Konkordato Süreci ve Teminat Mektupları
Konkordato mühleti süresince İcra ve İflas Kanunu’nun 294. maddesi gereği yeni takipler başlatılamaz, mevcut takipler durur. Ayrıca ihtiyati tedbir ve ihtiyati haciz kararları uygulanmaz. İİK m.287 ise mahkemeye borçlunun malvarlığını korumak için gerekli her türlü tedbiri alma yetkisi verir. Teminat mektupları, muhatap açısından güçlü bir güvence sağlasa da, konkordatonun başarısı ile çatışan durumlar ortaya çıkabilmektedir. Bu nedenle, mühlet süresinde teminat mektuplarının paraya çevrilmesinin önlenip önlenemeyeceği önemli bir tartışma konusudur.
Yargı Kararları ve Görüş Ayrılıkları
Borçlunun konkordato başvurusu tek başına teminat mektuplarının paraya çevrilmesini engellemez. Bankanın ödeme yapabilmesi için mektuptaki riskin gerçekleşmiş olması gerekir. Risk gerçekleştiğinde banka, borçlunun konkordato ilanını gerekçe göstererek ödemeden kaçınamaz.
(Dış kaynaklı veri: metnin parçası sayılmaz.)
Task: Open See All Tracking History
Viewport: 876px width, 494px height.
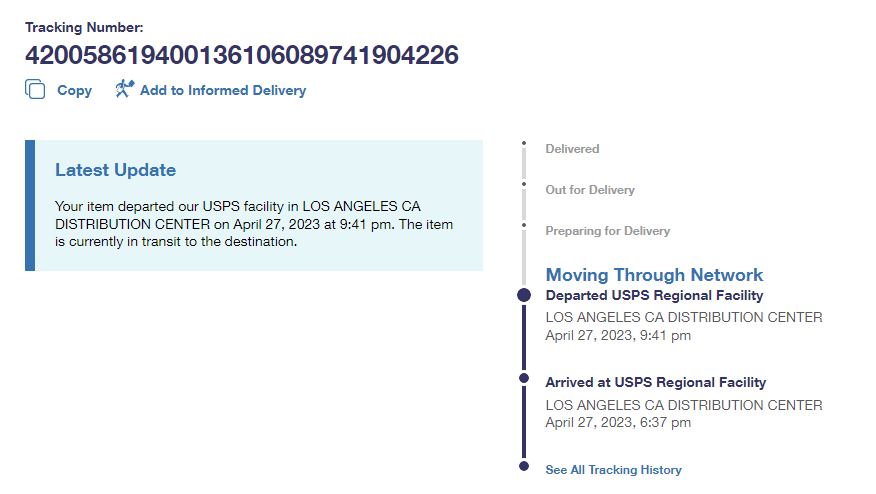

Teminat mektuplarının konkordato sürecinde tedbiren durdurulup durdurulamayacağı hususunda farklı görüşler ve kararlar mevcuttur. Bazı Bölge Adliye Mahkemesi kararlarında (örneğin İstanbul BAM 17. HD, 13.12.2018, 2018/2680 E., 2018/2187 K.) İİK m.287 kapsamında, borçlunun malvarlığını korumak amacıyla teminat mektuplarının nakde çevrilmesinin tedbiren durdurulabileceği kabul edilmiştir.
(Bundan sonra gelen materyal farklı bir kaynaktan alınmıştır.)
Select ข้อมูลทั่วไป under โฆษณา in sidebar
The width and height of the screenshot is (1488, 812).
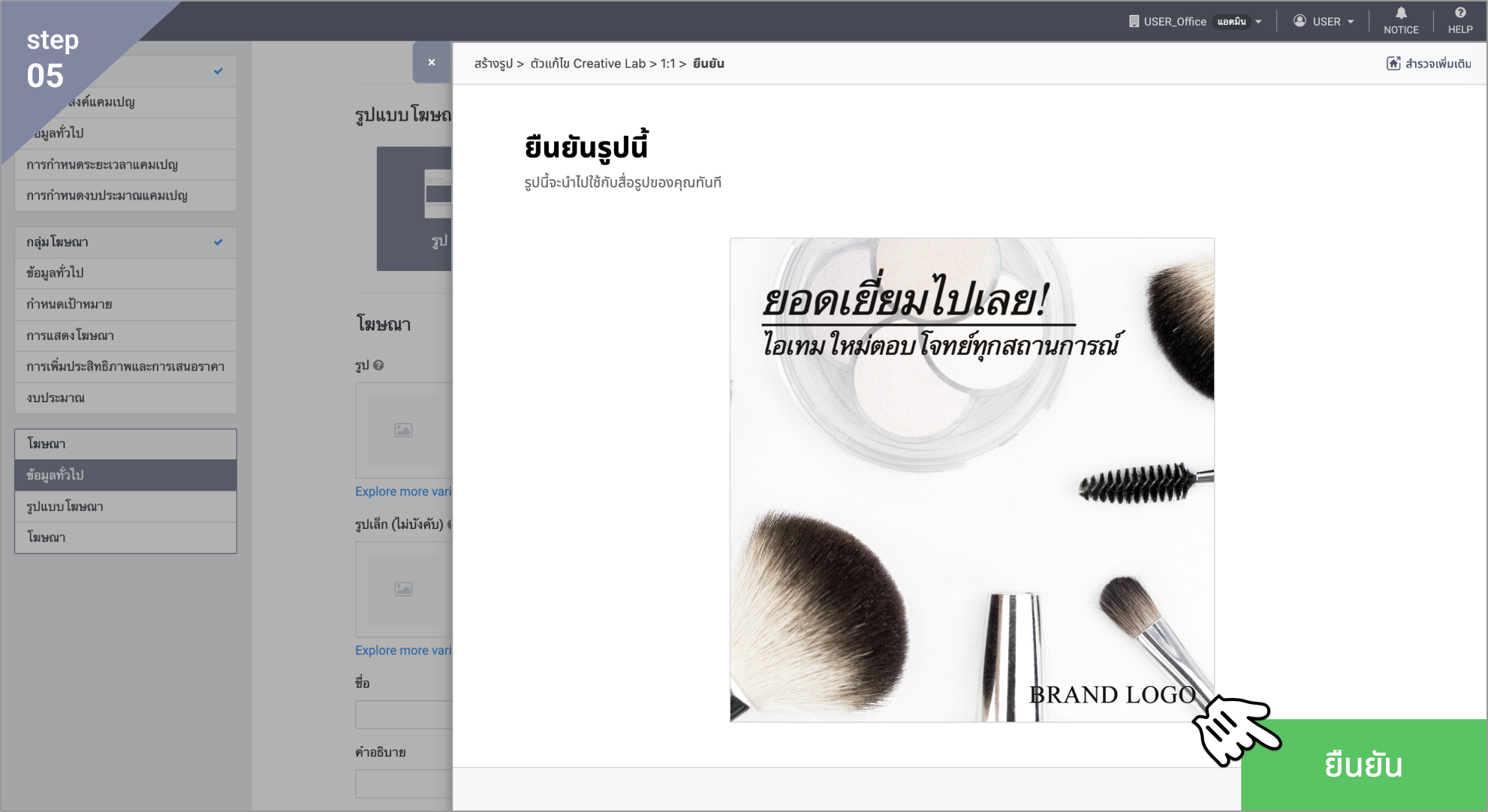click(125, 475)
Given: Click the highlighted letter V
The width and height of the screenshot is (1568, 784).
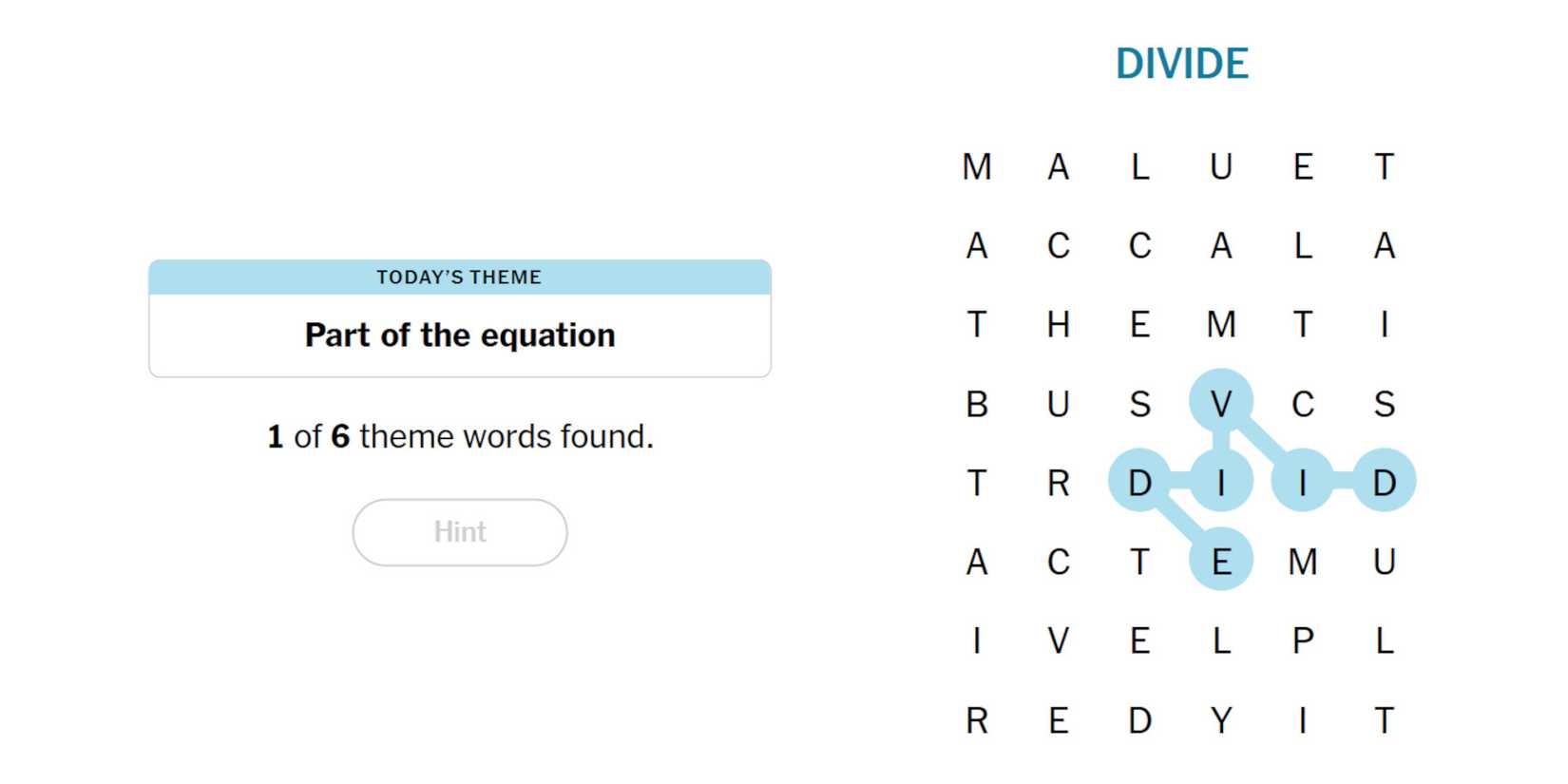Looking at the screenshot, I should pos(1221,404).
Ancak güncel içtihatlarda bu yaklaşım terk edilmiştir. İstanbul BAM 17. HD’nin 09.07.2020 tarihli, 2020/1324 E., 2020/1522 K. sayılı kararında; banka teminat mektuplarının bağımsız garanti sözleşmesi olduğu, garanti veren ile muhatap arasında doğrudan bir sözleşme ilişkisi bulunduğu ve risk gerçekleştiğinde bankanın ödeme yapmakla yükümlü olduğu belirtilmiştir. Bu nedenle, konkordato talebini gerekçe göstererek teminat mektubunun paraya çevrilmesinin İİK m.287 kapsamında tedbiren engellenemeyeceği, aksi halde sözleşme özgürlüğü ve mülkiyet hakkına aykırılık oluşacağı ifade edilmiştir.
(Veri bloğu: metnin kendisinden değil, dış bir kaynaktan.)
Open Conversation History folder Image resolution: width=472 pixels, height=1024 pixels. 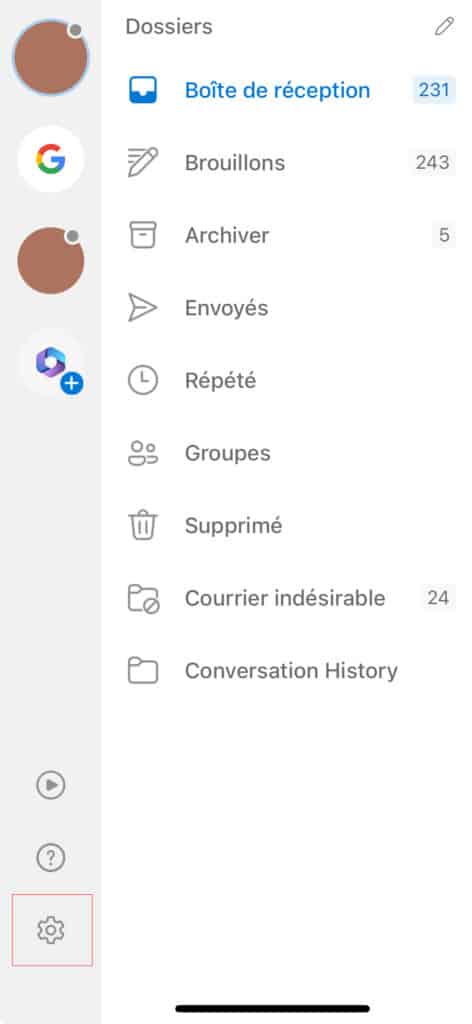tap(291, 671)
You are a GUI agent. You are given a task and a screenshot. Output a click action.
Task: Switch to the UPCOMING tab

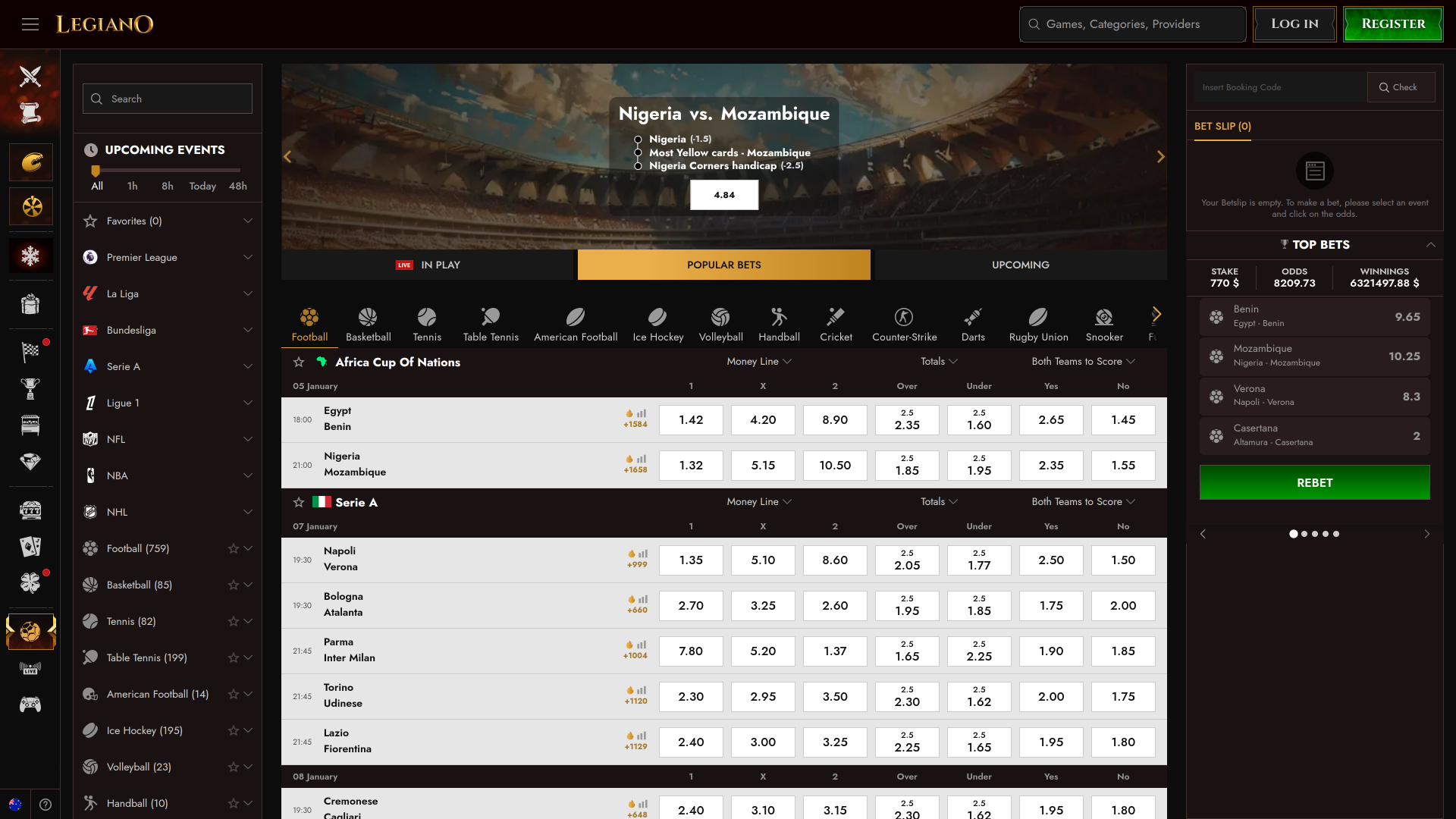click(x=1020, y=265)
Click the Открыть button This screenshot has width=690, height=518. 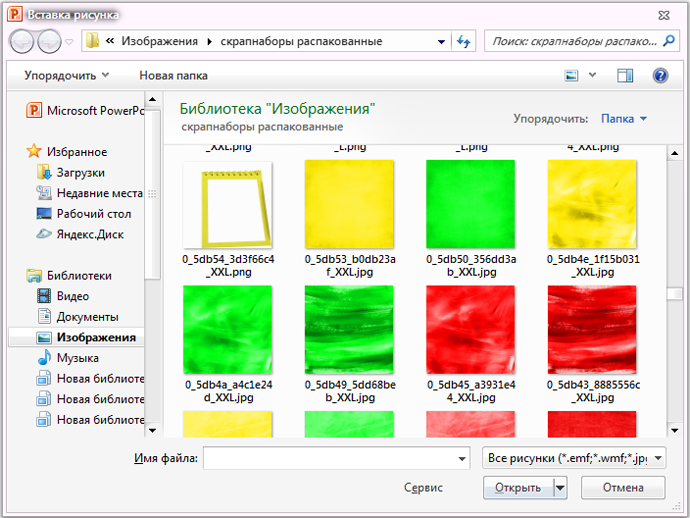[518, 488]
Ayrıca, teminat mektubuna ilişkin uyuşmazlıkların (örneğin muhatabın edimini yerine getirip getirmediği, nakde çevrilme şartlarının oluşup oluşmadığı) konkordato davasının değil, ayrı bir davanın konusu olduğu vurgulanmıştır. Bu tür davalarda ise HMK m.389 ve devamı uyarınca ihtiyati tedbir talep edilebilir.
Sonuç
Güncel içtihatlara göre, konkordato mühleti teminat mektuplarının paraya çevrilmesini engellemez. Teminat mektubu bağımsız bir garanti sözleşmesi olduğundan, lehtarın konkordato talebi muhatabın bu hakkını ortadan kaldırmaz. Ancak, mektubun paraya çevrilme şartlarının oluşup oluşmadığına ilişkin ihtilaflar varsa, bu ayrı bir davada ileri sürülebilir ve HMK m.389 vd. uyarınca ihtiyati tedbir kararı talep edilebilir. Dolayısıyla konkordato sürecinde teminat mektuplarının tedbiren nakde çevrilmesinin engellenmesi mümkün değildir; yalnızca şartlara ilişkin uyuşmazlıklarda tedbir kararı verilebilir.